Kodulabor — Applied AI research with measured outcomes

Problem

A parent with two children in competitive junior tennis wanted two things that, until very recently, only a professional analytics department could provide. First, a real analysis of a match a daughter had already played — not the broadcast scoreline, but why it was lost: where she stood, how she struck the ball, when the momentum actually turned. Second, and more urgently, a scouting report on tomorrow's opponent, prepared from a single YouTube video of that opponent playing someone else.

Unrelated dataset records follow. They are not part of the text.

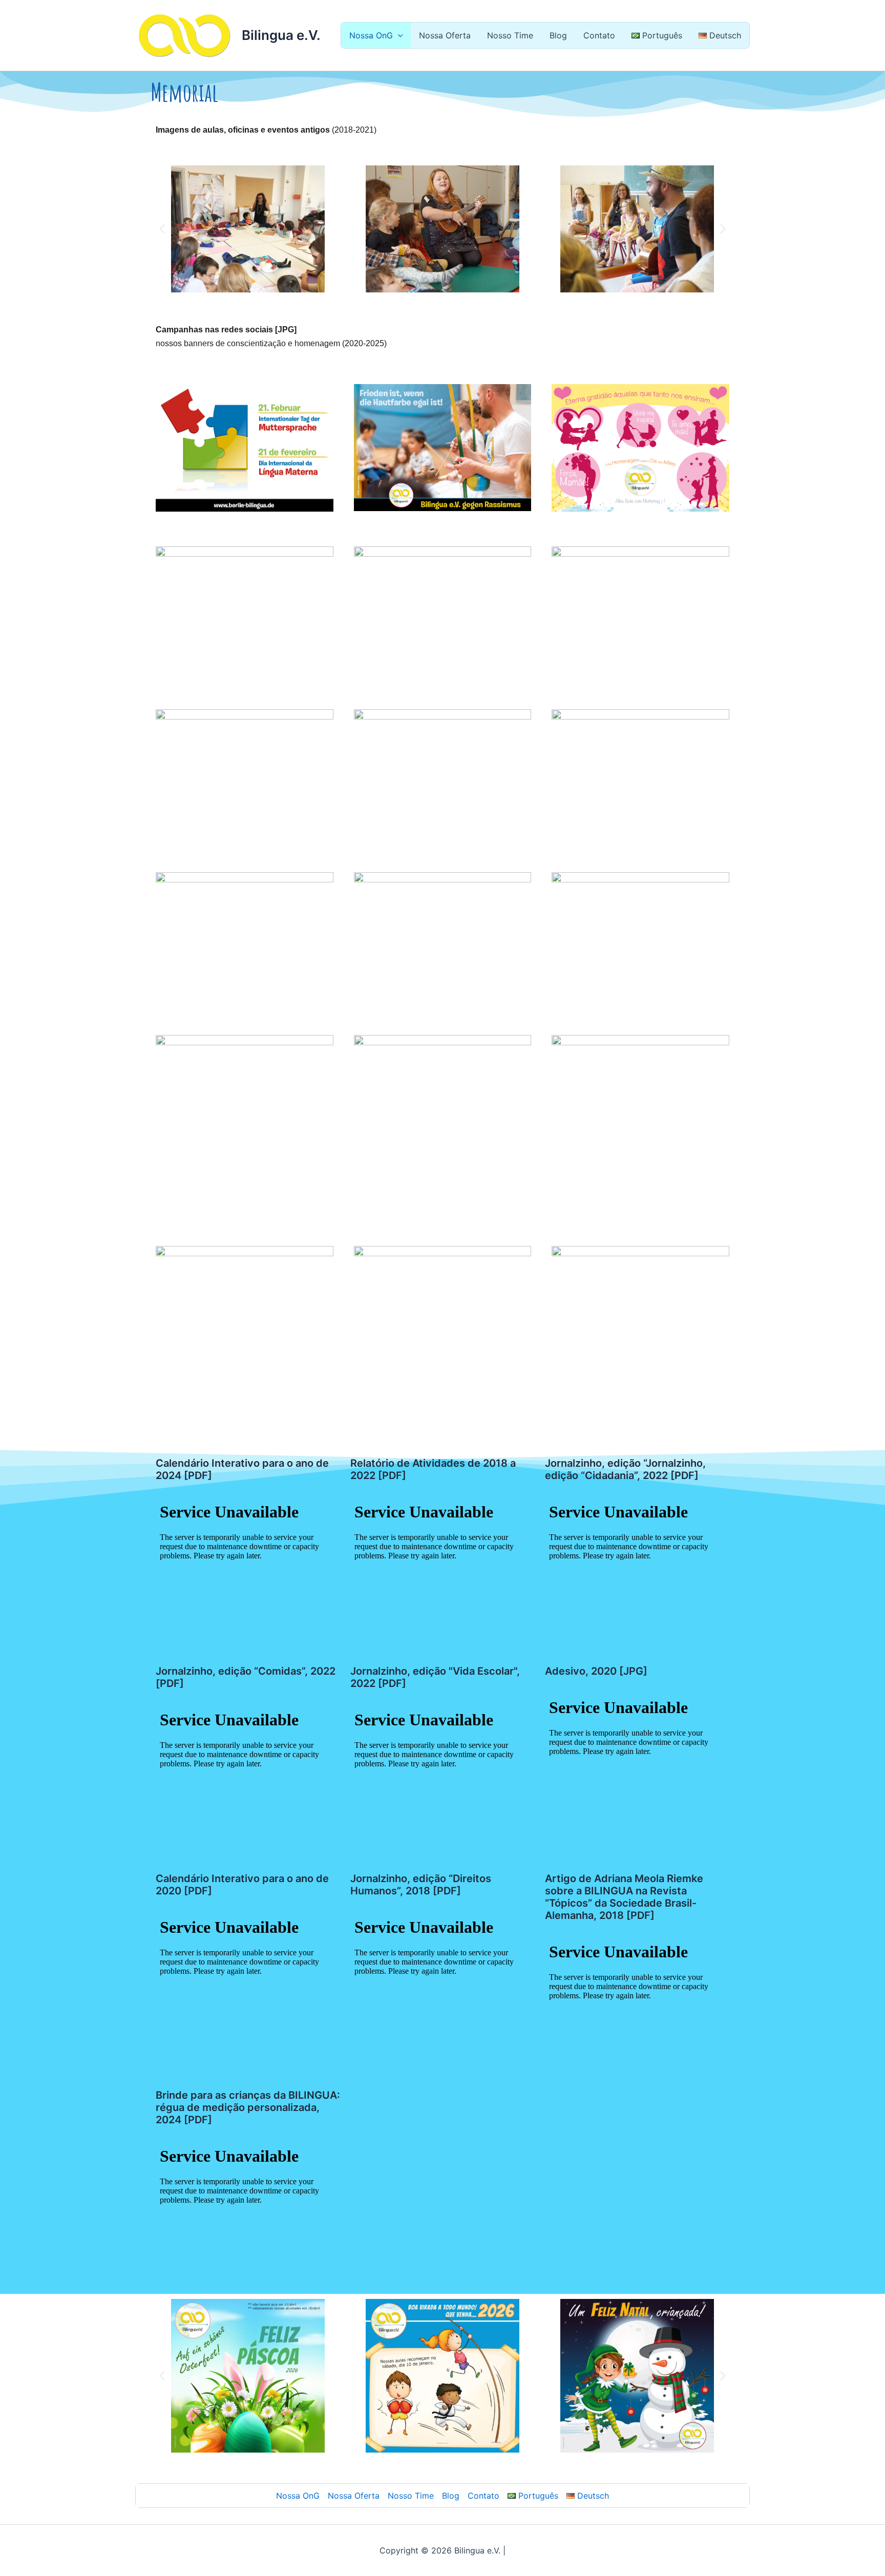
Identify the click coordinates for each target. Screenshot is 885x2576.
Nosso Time (510, 35)
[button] (398, 35)
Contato (599, 35)
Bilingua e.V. (281, 35)
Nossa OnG (371, 35)
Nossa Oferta (445, 35)
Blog (558, 35)
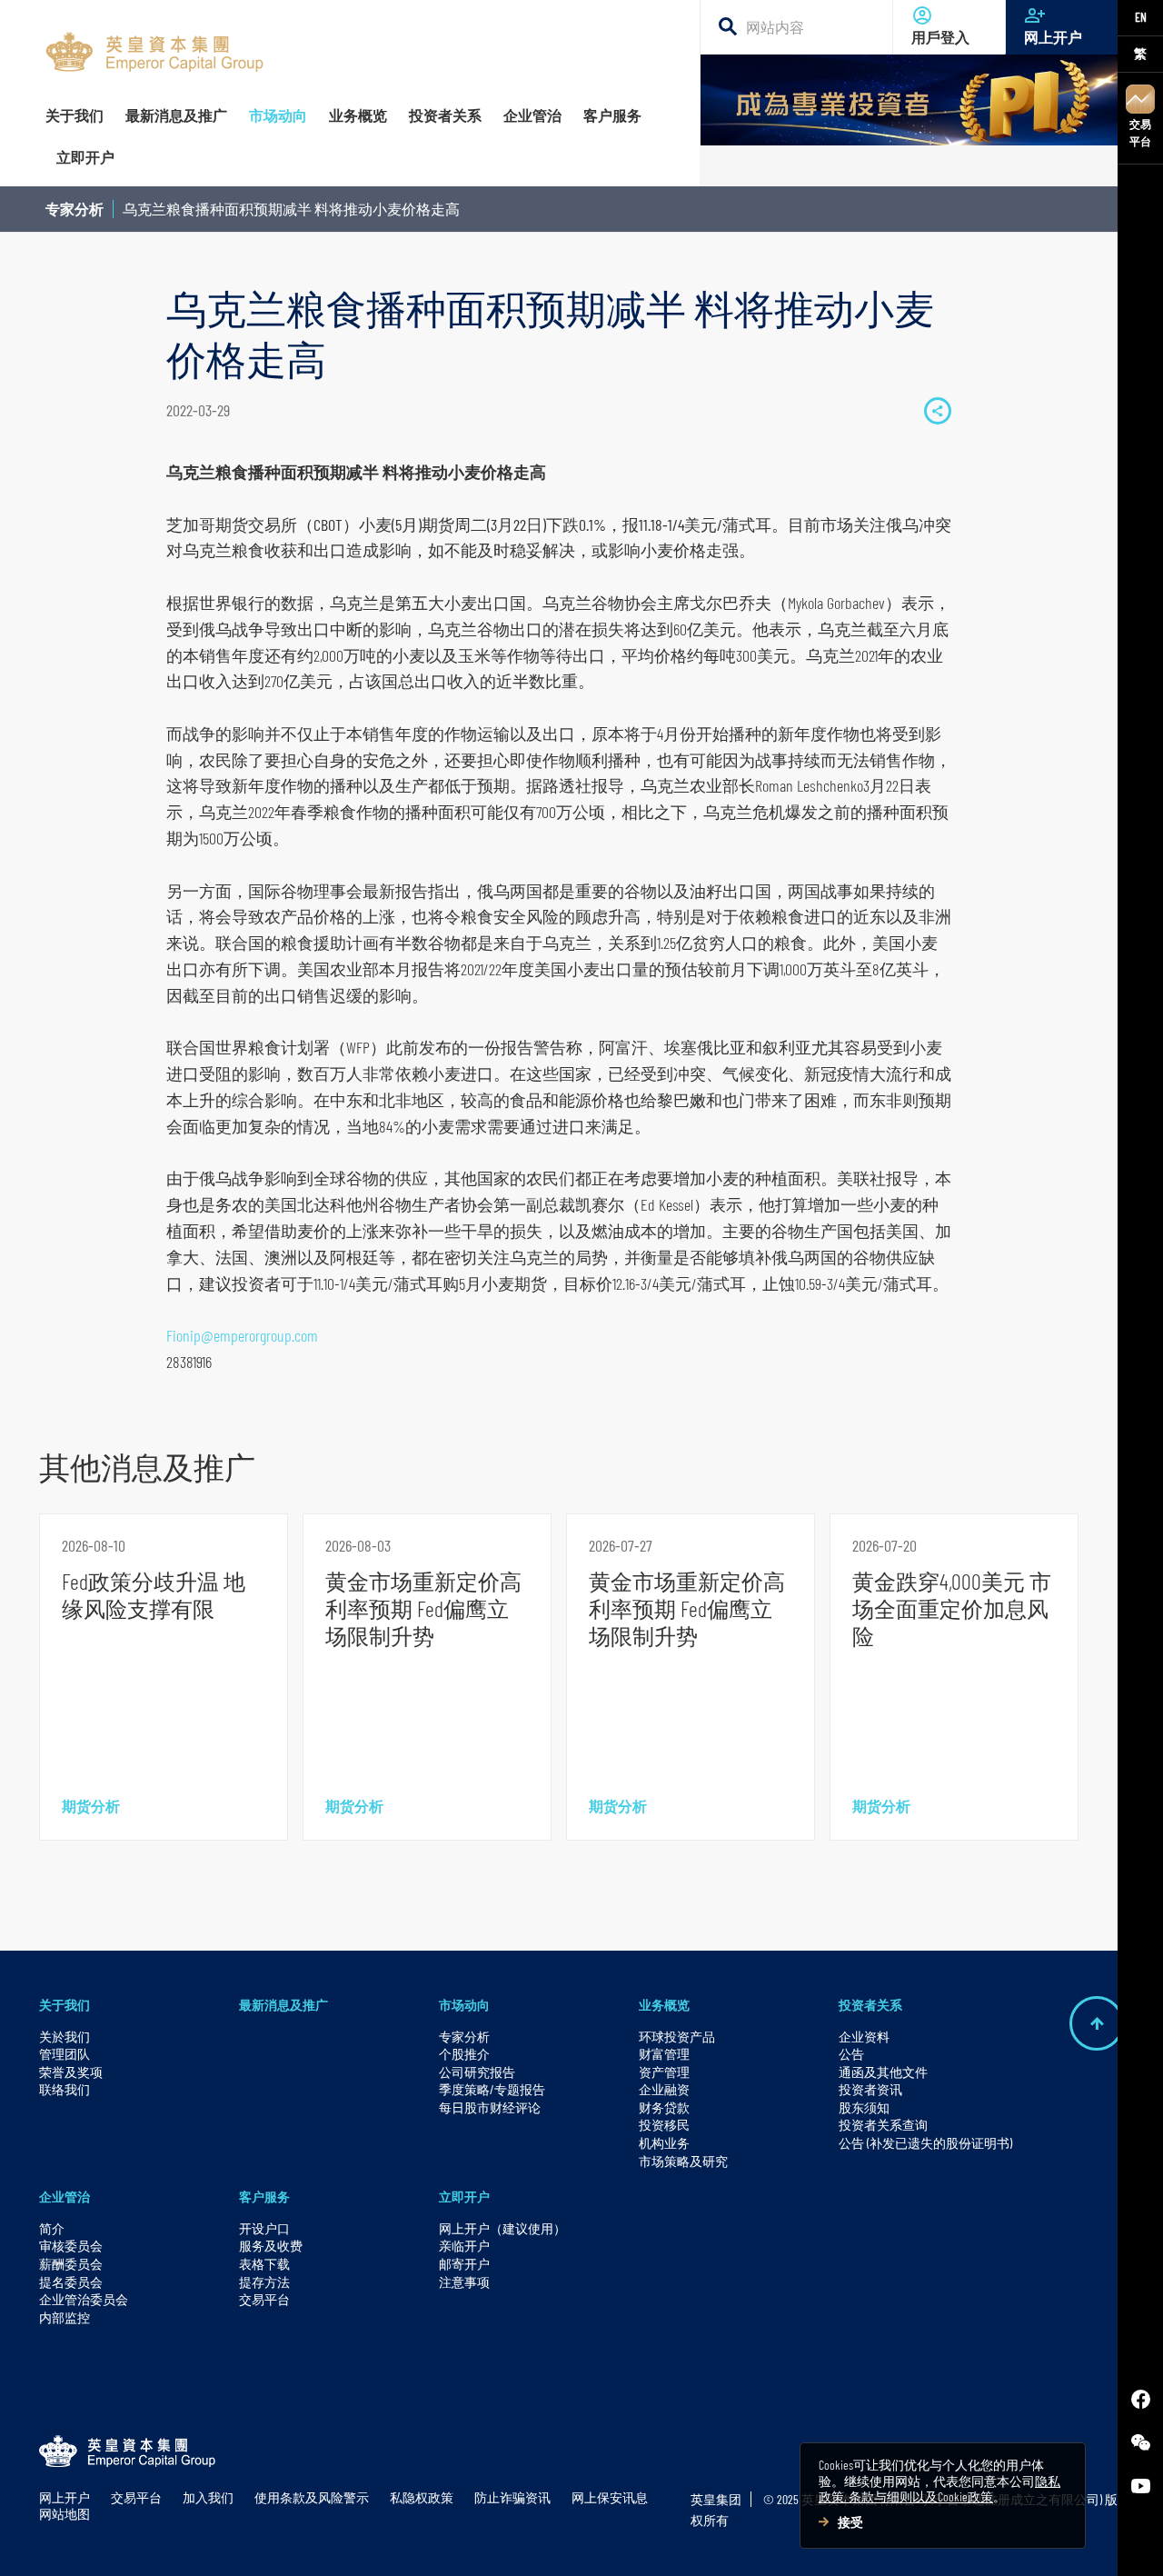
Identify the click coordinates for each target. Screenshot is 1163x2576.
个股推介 (464, 2054)
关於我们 (64, 2036)
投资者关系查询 (883, 2124)
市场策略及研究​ (683, 2161)
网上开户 (1053, 37)
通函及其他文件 (883, 2072)
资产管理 (664, 2072)
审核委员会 (71, 2245)
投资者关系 (870, 2004)
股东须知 (864, 2107)
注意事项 (464, 2282)
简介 (52, 2228)
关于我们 (64, 2004)
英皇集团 (716, 2499)
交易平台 (1140, 132)
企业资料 (864, 2036)
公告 (851, 2054)
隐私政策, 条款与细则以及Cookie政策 (939, 2489)
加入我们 (208, 2497)
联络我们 (64, 2089)
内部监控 (64, 2317)
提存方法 (264, 2282)
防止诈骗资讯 (512, 2497)
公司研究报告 (477, 2072)
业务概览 (664, 2004)
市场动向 (464, 2004)
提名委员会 (71, 2282)
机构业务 (664, 2143)
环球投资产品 (677, 2036)
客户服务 (264, 2196)
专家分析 (74, 208)
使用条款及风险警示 (311, 2497)
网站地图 (64, 2513)
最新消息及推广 (283, 2004)
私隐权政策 (421, 2497)
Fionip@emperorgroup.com (242, 1335)
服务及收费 (271, 2245)
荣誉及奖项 (71, 2072)
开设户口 (264, 2228)
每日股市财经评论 (490, 2107)
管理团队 (64, 2054)
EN (1141, 17)
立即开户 (464, 2196)
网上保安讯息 (610, 2497)
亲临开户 (464, 2245)
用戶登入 (940, 37)
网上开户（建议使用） (502, 2228)
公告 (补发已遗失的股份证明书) (925, 2143)
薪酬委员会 (71, 2263)
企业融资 (664, 2089)
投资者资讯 (870, 2089)
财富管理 (664, 2054)
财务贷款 (664, 2107)
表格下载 (264, 2263)
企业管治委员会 (83, 2299)
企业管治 (64, 2196)
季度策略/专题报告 (492, 2089)
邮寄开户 (464, 2263)
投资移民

Companies already sell exactly this. Video-based tennis analytics is an established service: a player or academy sends match footage, and an analyst returns heatmaps, shot patterns, serve placement, and a tactical breakdown. The service is real, it is good, and for a junior-tennis family it is priced as an occasional luxury, not a per-match habit. The question this project set out to answer was concrete: can one person, with AI assistance and a consumer laptop, produce a genuinely useful version of that analysis — for a match already played and for an opponent scouting report — at a cost that makes it repeatable for every match?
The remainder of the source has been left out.